Police have frozen $4.8 million worth of property, vehicles and cash following a major Christchurch organised crime investigation. The asset restraints follow the arrest of six people two weeks earlier, after police executed more than 10 search warrants across the city, including at the Christchurch King Cobra chapter's Addington pad.

Detective Inspector Rebecca Cotton said police were granted a court order under the Criminal Proceeds Recovery Act, preventing the assets from being sold or transferred while the case progresses. Police said the restrained assets included four properties, 27 vehicles, jet skis, motorbikes, a caravan and more than $100,000 in cash.

The Southern Asset Recovery Unit said the assets were allegedly linked to unlawful activity.
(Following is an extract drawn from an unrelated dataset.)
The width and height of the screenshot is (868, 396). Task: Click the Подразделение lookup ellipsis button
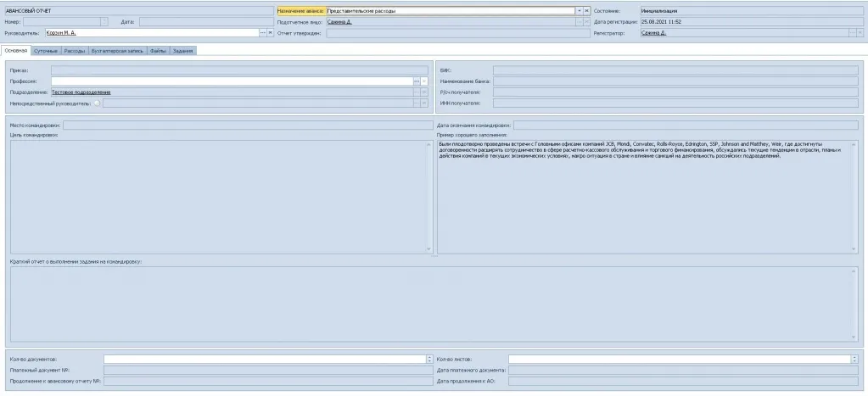click(x=417, y=92)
Detective Inspector Maania Piahana said police would continue considering methods to disrupt and dismantle organised crime groups and strip illegitimate wealth from those involved. The language points to a strategy focused not only on arrests, but on the financial structures that allow organised crime to continue operating.

For Christchurch communities, asset recovery cases can feel abstract until the numbers are placed beside the visible effects of drug offending and gang activity. Police argue that money, vehicles and property are not just outcomes of crime but tools that can support further harm. Restraining those assets is designed to interrupt that cycle while the legal process continues.

The case will still need to proceed through court, and the restraint order does not itself prove final guilt or ownership outcomes. But it does mark a significant step in a wider operation that police say took months of work across multiple teams. Anyone with information or concerns about drug-related or other offending has been asked to contact police.